Instructions for the task:
Skip the pictures and repeat each line of the data exactly.

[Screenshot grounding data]
----------------

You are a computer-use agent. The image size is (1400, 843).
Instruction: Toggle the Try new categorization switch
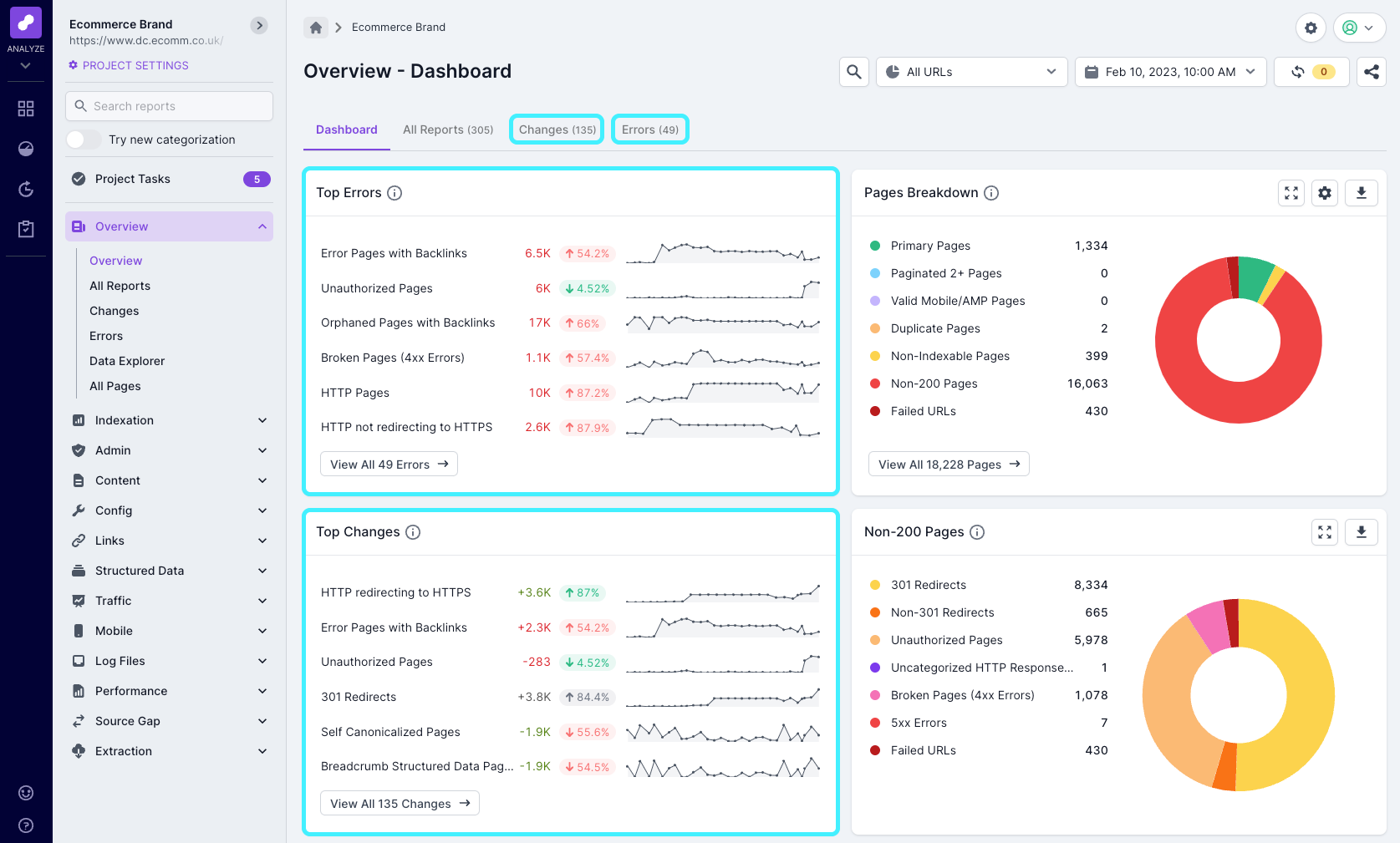[84, 140]
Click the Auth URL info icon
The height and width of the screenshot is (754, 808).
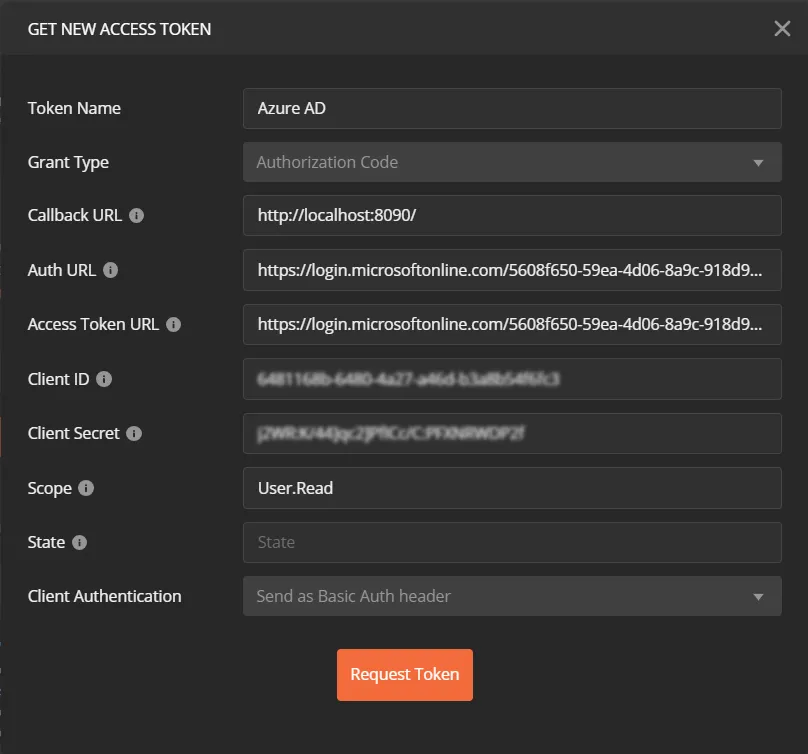(x=110, y=270)
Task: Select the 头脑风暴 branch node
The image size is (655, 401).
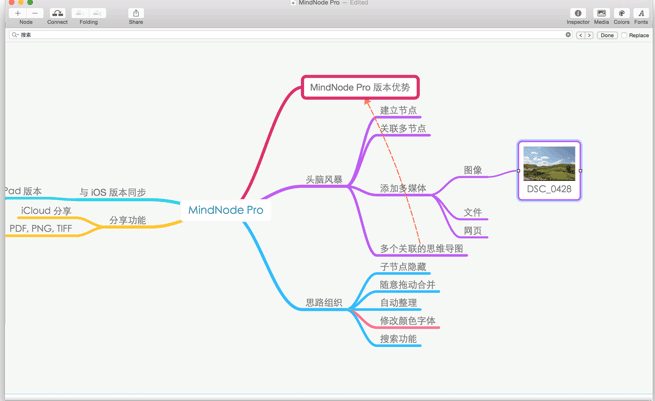Action: click(x=324, y=180)
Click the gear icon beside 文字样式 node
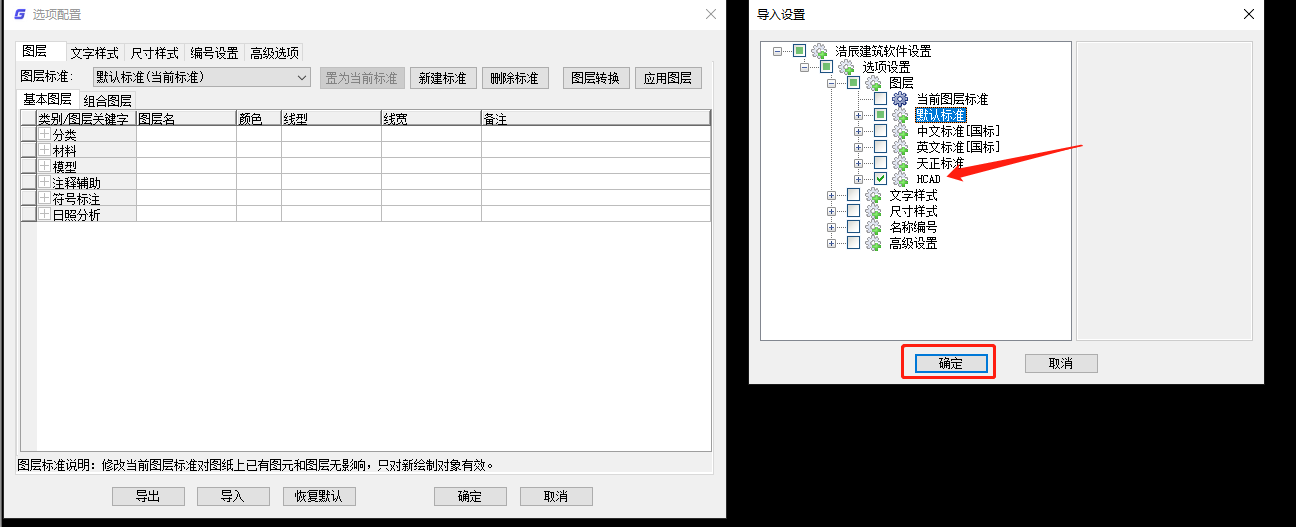Screen dimensions: 1296x527 (873, 195)
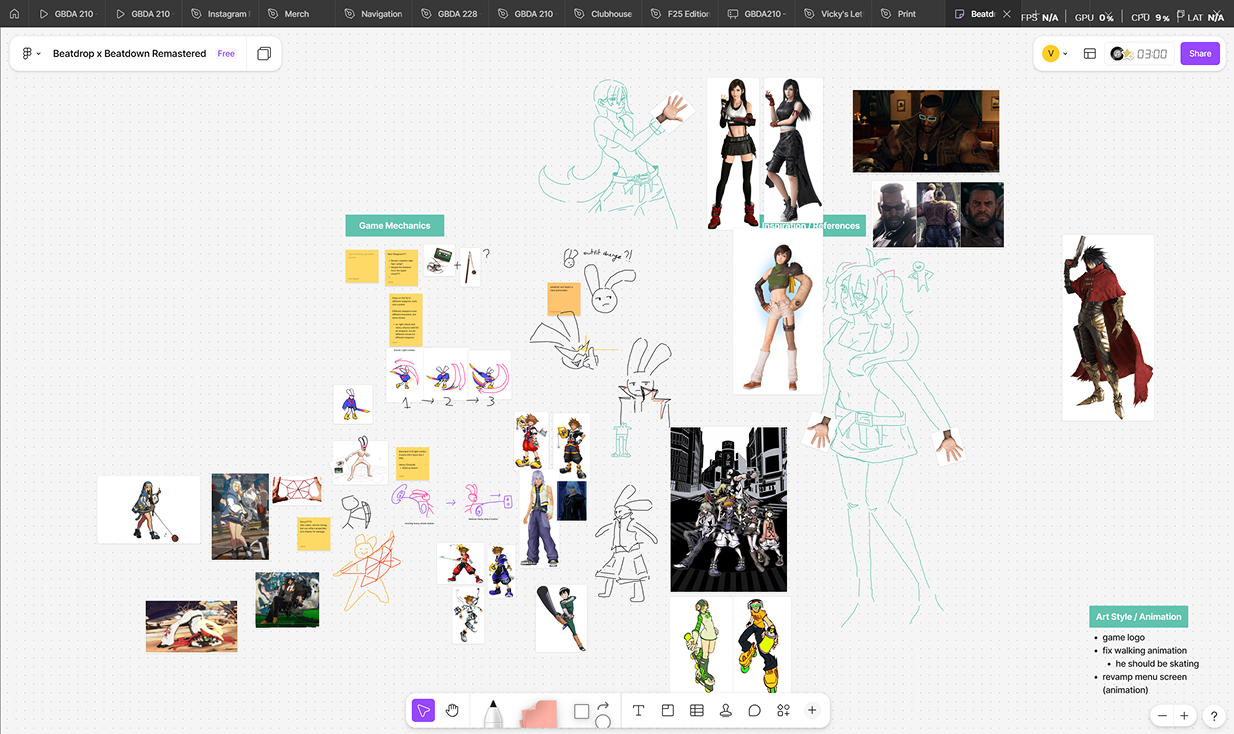The width and height of the screenshot is (1234, 734).
Task: Open the Stamp tool
Action: point(726,711)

----------------

Result of the task:
You are a computer-use agent. The image size is (1400, 843).
Instruction: Toggle the Try new categorization switch
[84, 140]
Click the Auth URL info icon
The height and width of the screenshot is (754, 808).
(x=110, y=270)
Task: Select the 头脑风暴 branch node
The image size is (655, 401).
Action: click(x=324, y=180)
Click the gear icon beside 文字样式 node
Screen dimensions: 1296x527 (873, 195)
The width and height of the screenshot is (1234, 734).
Task: Open the Stamp tool
Action: point(726,711)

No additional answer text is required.